Speaking in Tongues: Jo-El Lopez at Gallery Aferro, Reviewed
by Maryann Ficker
Entering the high ceilinged, spacious, white cube of Gallery Aferro from gritty Market Street in Newark, is like stepping into another world. Upon entering Jo-El Lopez’s first solo show, the dominant theme of high key color created an experience reminiscent of Dorothy’s awakening in Oz. The entry room wall has been painted in five vertical bands of pastel hues, contrasting with the five colorful, abstract paintings displayed on each band. On first glance, the works reminded me of Joseph Albers color exercises, then stained glass windows, then children’s toys.
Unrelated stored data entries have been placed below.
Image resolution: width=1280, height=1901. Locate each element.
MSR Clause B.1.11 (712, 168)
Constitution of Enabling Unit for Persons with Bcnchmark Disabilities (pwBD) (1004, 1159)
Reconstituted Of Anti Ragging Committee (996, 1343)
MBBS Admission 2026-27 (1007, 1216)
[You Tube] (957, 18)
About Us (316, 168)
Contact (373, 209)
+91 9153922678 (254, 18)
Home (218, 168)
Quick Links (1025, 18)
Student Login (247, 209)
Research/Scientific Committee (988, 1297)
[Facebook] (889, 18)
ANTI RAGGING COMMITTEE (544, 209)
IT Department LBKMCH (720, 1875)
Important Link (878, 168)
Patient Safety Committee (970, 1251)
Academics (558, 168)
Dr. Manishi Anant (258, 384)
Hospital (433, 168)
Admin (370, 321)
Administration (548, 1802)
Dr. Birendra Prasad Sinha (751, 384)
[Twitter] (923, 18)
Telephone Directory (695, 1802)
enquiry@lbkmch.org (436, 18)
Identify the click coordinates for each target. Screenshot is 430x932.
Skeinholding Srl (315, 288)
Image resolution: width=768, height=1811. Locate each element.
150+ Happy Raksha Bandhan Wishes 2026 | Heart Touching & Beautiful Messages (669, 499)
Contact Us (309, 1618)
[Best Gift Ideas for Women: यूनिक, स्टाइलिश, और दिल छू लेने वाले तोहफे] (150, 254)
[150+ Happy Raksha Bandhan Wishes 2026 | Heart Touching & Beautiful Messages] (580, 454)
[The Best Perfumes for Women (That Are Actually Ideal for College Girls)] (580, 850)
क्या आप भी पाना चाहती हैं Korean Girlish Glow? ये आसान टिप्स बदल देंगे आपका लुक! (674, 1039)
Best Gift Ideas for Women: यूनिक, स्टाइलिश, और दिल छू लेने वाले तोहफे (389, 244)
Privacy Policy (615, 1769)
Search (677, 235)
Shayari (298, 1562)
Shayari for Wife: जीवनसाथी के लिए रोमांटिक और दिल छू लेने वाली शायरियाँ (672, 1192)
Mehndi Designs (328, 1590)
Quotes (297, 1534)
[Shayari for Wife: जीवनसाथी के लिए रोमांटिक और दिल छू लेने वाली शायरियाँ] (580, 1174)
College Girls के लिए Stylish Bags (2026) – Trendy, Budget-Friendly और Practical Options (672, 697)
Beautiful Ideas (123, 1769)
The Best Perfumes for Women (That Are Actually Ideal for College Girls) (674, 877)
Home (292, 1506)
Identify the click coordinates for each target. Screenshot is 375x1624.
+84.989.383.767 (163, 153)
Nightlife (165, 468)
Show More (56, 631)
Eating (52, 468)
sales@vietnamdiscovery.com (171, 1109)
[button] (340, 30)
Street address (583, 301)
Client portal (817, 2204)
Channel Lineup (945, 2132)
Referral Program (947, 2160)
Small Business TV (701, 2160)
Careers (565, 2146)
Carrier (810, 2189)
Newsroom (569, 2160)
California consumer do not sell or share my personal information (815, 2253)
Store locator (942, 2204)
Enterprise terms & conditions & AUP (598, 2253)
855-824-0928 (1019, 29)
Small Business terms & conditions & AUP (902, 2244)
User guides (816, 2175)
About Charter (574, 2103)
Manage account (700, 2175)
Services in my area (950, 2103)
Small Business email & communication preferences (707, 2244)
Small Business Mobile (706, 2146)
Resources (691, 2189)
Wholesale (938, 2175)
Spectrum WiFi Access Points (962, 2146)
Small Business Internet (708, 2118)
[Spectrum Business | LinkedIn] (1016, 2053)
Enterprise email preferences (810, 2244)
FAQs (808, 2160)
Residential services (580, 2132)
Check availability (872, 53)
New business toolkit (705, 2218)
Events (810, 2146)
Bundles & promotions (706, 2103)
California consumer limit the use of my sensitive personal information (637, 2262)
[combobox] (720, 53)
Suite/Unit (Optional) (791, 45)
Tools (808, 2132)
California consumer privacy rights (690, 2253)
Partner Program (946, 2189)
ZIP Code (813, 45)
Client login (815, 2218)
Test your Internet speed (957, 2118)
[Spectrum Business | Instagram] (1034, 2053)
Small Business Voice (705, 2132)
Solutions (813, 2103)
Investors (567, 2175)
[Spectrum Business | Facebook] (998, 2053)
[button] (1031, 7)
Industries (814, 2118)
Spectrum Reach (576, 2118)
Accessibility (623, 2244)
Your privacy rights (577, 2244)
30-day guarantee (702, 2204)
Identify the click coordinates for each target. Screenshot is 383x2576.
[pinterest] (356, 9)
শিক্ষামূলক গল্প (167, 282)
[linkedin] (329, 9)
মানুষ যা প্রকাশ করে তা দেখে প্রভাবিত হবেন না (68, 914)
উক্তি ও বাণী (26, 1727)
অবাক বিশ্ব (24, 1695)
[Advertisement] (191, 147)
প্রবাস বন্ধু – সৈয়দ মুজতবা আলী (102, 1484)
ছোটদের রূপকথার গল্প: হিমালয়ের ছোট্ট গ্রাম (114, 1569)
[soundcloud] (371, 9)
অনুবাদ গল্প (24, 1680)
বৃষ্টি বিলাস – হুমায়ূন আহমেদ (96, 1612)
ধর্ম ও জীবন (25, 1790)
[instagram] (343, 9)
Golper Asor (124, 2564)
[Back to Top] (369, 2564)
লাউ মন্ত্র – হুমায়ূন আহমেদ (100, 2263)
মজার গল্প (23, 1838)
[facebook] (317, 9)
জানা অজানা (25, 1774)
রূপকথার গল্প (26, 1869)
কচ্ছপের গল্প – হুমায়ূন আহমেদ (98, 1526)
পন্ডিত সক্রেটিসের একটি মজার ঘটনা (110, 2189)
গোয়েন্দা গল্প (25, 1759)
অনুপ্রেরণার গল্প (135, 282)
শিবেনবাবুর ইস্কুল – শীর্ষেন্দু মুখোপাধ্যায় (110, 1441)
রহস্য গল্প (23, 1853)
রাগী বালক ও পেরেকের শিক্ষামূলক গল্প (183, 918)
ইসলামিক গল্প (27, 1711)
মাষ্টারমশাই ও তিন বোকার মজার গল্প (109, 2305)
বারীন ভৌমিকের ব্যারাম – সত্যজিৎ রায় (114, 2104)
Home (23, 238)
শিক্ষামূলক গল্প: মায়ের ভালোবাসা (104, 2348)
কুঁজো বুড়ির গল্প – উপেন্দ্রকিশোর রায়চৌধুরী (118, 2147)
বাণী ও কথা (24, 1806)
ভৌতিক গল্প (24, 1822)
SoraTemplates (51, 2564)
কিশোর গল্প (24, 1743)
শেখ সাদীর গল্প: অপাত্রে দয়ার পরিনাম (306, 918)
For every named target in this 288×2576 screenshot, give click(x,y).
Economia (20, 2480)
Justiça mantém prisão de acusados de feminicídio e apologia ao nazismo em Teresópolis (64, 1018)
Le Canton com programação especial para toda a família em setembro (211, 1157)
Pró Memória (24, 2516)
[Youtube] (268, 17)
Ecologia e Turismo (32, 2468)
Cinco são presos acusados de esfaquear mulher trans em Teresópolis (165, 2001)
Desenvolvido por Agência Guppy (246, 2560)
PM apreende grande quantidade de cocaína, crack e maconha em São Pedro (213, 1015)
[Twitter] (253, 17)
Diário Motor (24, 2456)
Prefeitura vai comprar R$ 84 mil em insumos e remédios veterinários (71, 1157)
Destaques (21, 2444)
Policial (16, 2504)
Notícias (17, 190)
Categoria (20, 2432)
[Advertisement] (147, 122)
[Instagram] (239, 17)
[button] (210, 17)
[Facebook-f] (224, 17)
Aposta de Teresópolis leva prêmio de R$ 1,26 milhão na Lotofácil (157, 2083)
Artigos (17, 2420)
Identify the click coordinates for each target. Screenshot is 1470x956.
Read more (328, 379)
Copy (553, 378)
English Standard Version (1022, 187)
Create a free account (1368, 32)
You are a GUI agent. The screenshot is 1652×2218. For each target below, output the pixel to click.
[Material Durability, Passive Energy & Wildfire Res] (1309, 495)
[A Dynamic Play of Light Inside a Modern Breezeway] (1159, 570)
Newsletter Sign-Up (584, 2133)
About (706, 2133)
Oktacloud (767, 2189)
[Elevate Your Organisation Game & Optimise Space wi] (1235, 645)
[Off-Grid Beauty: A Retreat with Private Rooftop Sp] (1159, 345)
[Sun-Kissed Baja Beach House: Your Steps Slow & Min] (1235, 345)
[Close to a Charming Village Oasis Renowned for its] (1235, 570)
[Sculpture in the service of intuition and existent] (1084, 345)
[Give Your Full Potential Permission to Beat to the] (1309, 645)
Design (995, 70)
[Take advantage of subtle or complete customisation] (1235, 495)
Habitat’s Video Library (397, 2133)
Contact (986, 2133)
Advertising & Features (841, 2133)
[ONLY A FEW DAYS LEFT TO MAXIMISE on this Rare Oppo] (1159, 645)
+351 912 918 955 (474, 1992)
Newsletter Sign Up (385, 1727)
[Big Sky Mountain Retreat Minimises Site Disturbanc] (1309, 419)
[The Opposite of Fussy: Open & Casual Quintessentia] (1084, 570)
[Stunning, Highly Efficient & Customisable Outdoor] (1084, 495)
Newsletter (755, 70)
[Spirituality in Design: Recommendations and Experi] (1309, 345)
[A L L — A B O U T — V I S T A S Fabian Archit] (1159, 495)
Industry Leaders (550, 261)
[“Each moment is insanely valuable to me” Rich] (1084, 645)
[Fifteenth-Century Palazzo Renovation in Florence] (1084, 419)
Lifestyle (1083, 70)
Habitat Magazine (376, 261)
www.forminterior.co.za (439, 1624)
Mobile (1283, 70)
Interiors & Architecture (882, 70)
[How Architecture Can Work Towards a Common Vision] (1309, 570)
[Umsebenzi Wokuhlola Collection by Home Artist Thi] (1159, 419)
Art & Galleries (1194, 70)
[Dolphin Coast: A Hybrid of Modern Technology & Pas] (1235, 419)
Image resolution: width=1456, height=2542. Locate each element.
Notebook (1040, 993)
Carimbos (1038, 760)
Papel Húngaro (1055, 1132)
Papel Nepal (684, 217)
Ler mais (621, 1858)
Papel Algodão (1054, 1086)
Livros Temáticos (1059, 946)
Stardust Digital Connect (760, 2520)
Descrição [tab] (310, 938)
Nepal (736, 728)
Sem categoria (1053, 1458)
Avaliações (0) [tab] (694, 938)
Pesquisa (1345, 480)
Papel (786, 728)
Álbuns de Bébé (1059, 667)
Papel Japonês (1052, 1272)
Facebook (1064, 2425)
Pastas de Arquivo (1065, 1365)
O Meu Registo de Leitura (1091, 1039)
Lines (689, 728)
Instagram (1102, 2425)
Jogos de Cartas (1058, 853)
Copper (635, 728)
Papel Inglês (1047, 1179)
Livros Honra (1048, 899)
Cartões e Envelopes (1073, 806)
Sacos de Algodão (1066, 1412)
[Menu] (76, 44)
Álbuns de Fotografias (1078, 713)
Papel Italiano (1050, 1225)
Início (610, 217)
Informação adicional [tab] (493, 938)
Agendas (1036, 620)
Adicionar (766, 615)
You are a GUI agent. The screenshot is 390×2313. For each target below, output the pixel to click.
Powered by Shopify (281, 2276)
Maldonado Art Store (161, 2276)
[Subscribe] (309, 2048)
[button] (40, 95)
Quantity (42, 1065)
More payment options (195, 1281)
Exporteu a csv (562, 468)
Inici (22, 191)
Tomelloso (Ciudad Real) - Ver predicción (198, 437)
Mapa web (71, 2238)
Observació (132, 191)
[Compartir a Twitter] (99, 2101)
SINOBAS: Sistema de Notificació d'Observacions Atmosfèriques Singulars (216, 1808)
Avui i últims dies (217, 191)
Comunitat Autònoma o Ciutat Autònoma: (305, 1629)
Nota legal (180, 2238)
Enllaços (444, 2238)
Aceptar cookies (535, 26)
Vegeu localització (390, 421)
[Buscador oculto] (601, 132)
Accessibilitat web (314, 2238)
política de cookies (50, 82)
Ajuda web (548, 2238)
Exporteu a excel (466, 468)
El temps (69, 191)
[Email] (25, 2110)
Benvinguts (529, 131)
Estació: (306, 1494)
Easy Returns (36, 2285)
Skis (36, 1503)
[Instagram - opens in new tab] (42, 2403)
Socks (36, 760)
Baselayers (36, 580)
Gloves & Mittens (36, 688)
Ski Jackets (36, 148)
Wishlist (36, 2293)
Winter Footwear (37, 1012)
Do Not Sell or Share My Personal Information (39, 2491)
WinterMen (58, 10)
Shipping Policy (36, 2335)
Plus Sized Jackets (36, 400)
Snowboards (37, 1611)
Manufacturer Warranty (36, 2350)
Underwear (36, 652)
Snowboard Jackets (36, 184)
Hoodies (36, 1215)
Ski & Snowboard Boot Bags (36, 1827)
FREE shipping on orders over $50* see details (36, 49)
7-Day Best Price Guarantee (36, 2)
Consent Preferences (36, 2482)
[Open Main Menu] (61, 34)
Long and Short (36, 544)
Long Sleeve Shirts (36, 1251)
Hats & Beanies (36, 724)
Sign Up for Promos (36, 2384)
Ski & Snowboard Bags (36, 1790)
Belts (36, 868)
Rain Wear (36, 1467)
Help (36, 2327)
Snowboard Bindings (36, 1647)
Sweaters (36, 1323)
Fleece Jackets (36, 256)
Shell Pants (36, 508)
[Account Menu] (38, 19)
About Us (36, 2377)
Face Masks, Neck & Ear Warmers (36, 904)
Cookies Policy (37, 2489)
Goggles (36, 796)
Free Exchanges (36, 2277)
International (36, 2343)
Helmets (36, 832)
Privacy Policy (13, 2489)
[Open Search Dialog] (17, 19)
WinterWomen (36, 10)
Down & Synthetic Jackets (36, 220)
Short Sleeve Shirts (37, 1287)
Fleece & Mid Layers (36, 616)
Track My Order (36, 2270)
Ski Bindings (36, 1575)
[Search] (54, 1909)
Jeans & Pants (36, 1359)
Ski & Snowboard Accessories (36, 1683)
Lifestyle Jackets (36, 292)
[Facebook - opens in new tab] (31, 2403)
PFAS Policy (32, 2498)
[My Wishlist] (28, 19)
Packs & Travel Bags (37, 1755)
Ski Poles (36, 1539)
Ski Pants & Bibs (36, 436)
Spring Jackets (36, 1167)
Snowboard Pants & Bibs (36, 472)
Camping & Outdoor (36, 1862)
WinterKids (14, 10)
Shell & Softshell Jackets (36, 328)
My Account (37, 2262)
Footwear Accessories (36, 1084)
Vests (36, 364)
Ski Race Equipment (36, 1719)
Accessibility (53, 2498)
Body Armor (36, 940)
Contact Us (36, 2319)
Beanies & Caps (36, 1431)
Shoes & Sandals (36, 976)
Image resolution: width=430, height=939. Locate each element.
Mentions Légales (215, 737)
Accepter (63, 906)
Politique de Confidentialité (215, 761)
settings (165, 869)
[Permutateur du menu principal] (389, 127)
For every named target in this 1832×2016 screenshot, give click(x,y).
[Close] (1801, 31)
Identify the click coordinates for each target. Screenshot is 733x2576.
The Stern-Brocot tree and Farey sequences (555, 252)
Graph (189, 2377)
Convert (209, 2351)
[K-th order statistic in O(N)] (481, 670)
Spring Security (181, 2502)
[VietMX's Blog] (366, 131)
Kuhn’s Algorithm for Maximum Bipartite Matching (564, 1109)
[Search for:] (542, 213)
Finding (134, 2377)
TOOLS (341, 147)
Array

The title of the show, “Speaking in Tongues,” seemed to be a metaphor for the language of color. The harmonized color and patterns, as well as a sense of spirituality and playfulness in these formal, abstract paintings carry over to the figurative work in the main gallery.
Here iconic portraits and narrative works poke fun at current issues: religion, hipster racism and iphone culture, while also offering serious political commentary on: gun control, American imperialism and civil rights. But there is also a sincere spirituality in the work. In trying to make connections within and between the works, unsuccessfully, at times, I was obliged to do a little online research. There I found explanations for historical references with which I was unfamiliar, and I learned that a number of the works were from Lopez’ series of portraits of gang members, in which he intended to expose their humanity. The meaning in the title of the show expanded greatly. At the same time, I am left unclear about the Lopez’ repeated use of the war bonnet (or Indian headdress). Does it signify defiance against imperialism, is it referring to the act of cultural appropriation or to the appropriation of power?
The range of styles present gives the impression that these works are samplings from multiple bodies of work. There are the abstract paintings, mentioned above. The photo-influenced portraits of gang members are rendered in contrasting colors and use stripes, which remind me of flags indicating allegiance. There are portraits referencing religious icons and more narrative figurative works painted in a graphic, illustrative style with more organic and prismatic patterns. Lopez’ modeling of the face ranges from photographic to illustrative to distorted to almost child like. The artist’s beautiful use of color and graphic patterns in paint contrasts with a number of collage works, of limited palette, made of cut up lottery tickets. In these works the materiality of the intricately patterned mosaic like surface becomes the medium of visual beauty.
A second look at the abstract work in the entry room reveals that they can be read as signifiers of the figurative works in the main gallery, where the stained glass window reference becomes literal. The abstract work, Ins and Outs, might be referring to the topic of discrimination which is addressed concretely in the rest of the work. The subtle shifts of color rectangles in the center of Spirit, Untitled 1 and Untitled 2, can be read as presaging the topic of how we group and separate each other, or ‘put in boxes’, based on subtle and not so subtle distinctions, such as color. Classroom Toys, with its Tinker Toy like web of connections may speak to the idea that we are all connected and learning (or not) how to build those connections.
One of the most powerful paintings present is the thirty-six by sixty-eight inch, The Kiss. Two women parishioners are depicted kissing, seated in front of the stained glass window, depicting Jesus with arms outstretched, which is in the 16th Avenue Baptist Church in Montgomery, Alabama. This is where four young girls were killed in a bomb attack on the church during the 60’s civil rights movement. The women’s touching lips, at the center of the work form both a cross and a vagina. Lopez is relating the civil rights struggle with current struggles for equal rights of women, lesbians and gays, pointing out that the same institutions that lead the struggle for civil rights in the 60’s are also places of discrimination.
Lopez’ most effective use of collaged lottery tickets is Sandy Hook Shooting and the Do Nothing Congress. A gun shot riddled Obama, beautifully rendered from a mosaic of cut up lottery tickets, is in front of a hodgepodge painted quilt of GOP Elephants and Democrat Donkeys. The tickets as a medium indicate the lottery-like nature of who will be shot next and reflect Obama’s failure to make a dent in the gun lobby.
Throughout the show, Lopez’ colors and patterns sing. Overall his subject matter is sincere and can be deeply touching, as well as clever and playful. He is not making a choice between truth and beauty, but choosing both, speaking in a multi-layered, multi-hued tongue.